Fleuron de la Marine française de l’entre-deux-guerres, le Jeanne d’Arc est l’école d’application conçu pour compléter en mer la formation reçue à l’école navale par les aspirants officiers. En mai 1940, tandis que les chars allemands déferlent sur le territoire métropolitain, le navire est impliqué dans l’évacuation de l’or de la Banque de France. Il appareille du port de Brest (Finistère) pour rejoindre le Canada et y mettre à l’abri sa précieuse cargaison. Mais sur la route du retour, l’équipage apprend que la guerre est perdue et que le maréchal Pétain a signé l’armistice avec Adolph Hitler. Ordre est transmis de se dérouter vers la Martinique dans un premier temps, puis la Guadeloupe, que le navire rejoint fin juin 1940. Sa mission : s’assurer que l’archipel reste fidèle au régime de collaboration qui s’établit outre-Atlantique, quand bien même l’archipel est entouré d’îles anglaises.

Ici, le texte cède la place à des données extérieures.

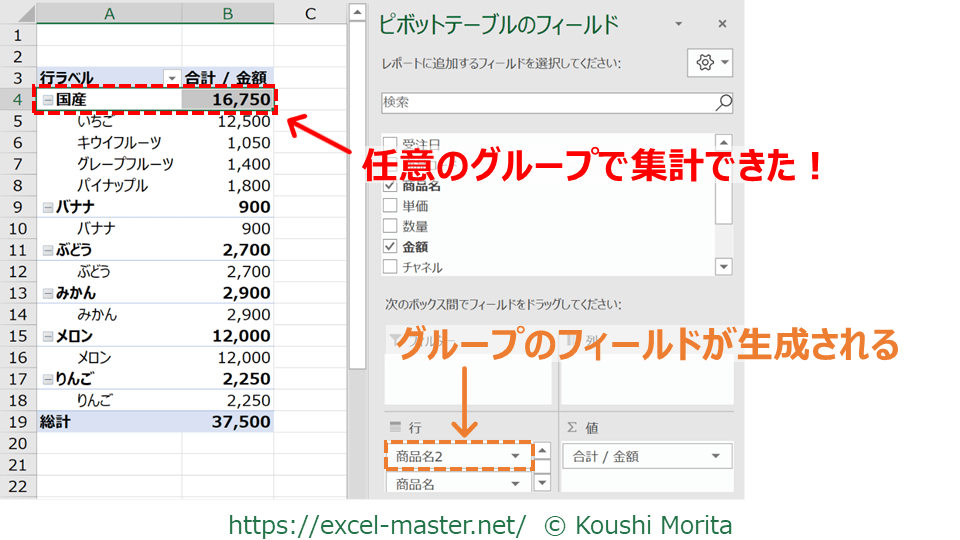Open the 行ラベル filter dropdown
The height and width of the screenshot is (540, 960).
(171, 78)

La population, qui souhaite la poursuite du combat contre l’Allemagne nazie, voit s’abattre une répression organisée depuis la Jeanne d’Arc, orchestrée avec zèle par le commandant du navire, le capitaine de vaisseau Pierre-Michel Rouyer (Lire l’interview de l’historien Jean-Baptiste Bruneau : Les crimes oubliés de la Marine de Vichy). La population est méprisée, les opposants au régime sont traqués, les candidats à la dissidence, qui tentent de s’évader vers les îles anglaises, sont emprisonnés, parfois aussi torturés. En outre, un blocus anglo-américain asphyxie l’île, en vue de pousser le régime de Vichy vers l’effondrement. La population ne voit plus aucune vivre être débarquée au port. Les marins, eux, mangent à leur faim. Outre le racisme, les officiers affichent leur anglophobie et leur germanophilie : « Nous devrions remercier le ciel à deux genoux d’avoir les Allemands chez nous », clame le successeur de Rouyer, promu entre-temps contre-amiral (1).

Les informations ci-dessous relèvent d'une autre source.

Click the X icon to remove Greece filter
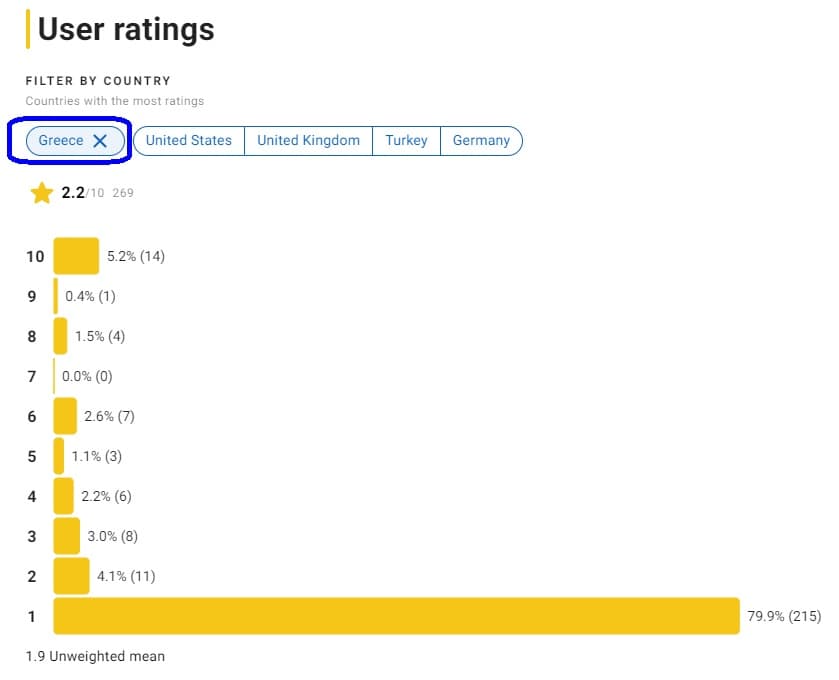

« Mon père me disait qu’il avait honte de manger à sa faim, d’être privilégié vis-à-vis des Antillais »

C’est dans cette ambiance que Jean-Baptiste Bertevas découvre les Antilles, en août 1942. « Mon père devait chanter « Maréchal nous voilà » trois fois par jour. Il me disait qu’il avait honte de manger à sa faim, d’être privilégié vis-à-vis des Antillais », raconte Anne Marie. Les marins doivent assister à des conférences quotidiennes qui relaient la propagande collaborationniste : « Je n’en croyais pas mes yeux, ni mes oreilles, sur un tableau une énorme pieuvre qui avait la forme de l’Amérique étendant ses tentacules sur l’Europe », note, après la guerre, Jean-Baptiste Bertevas. Par-dessous tout, le jeune homme redoute « la gestapo du bord », ces membres de l’équipage qui traquent les opposants.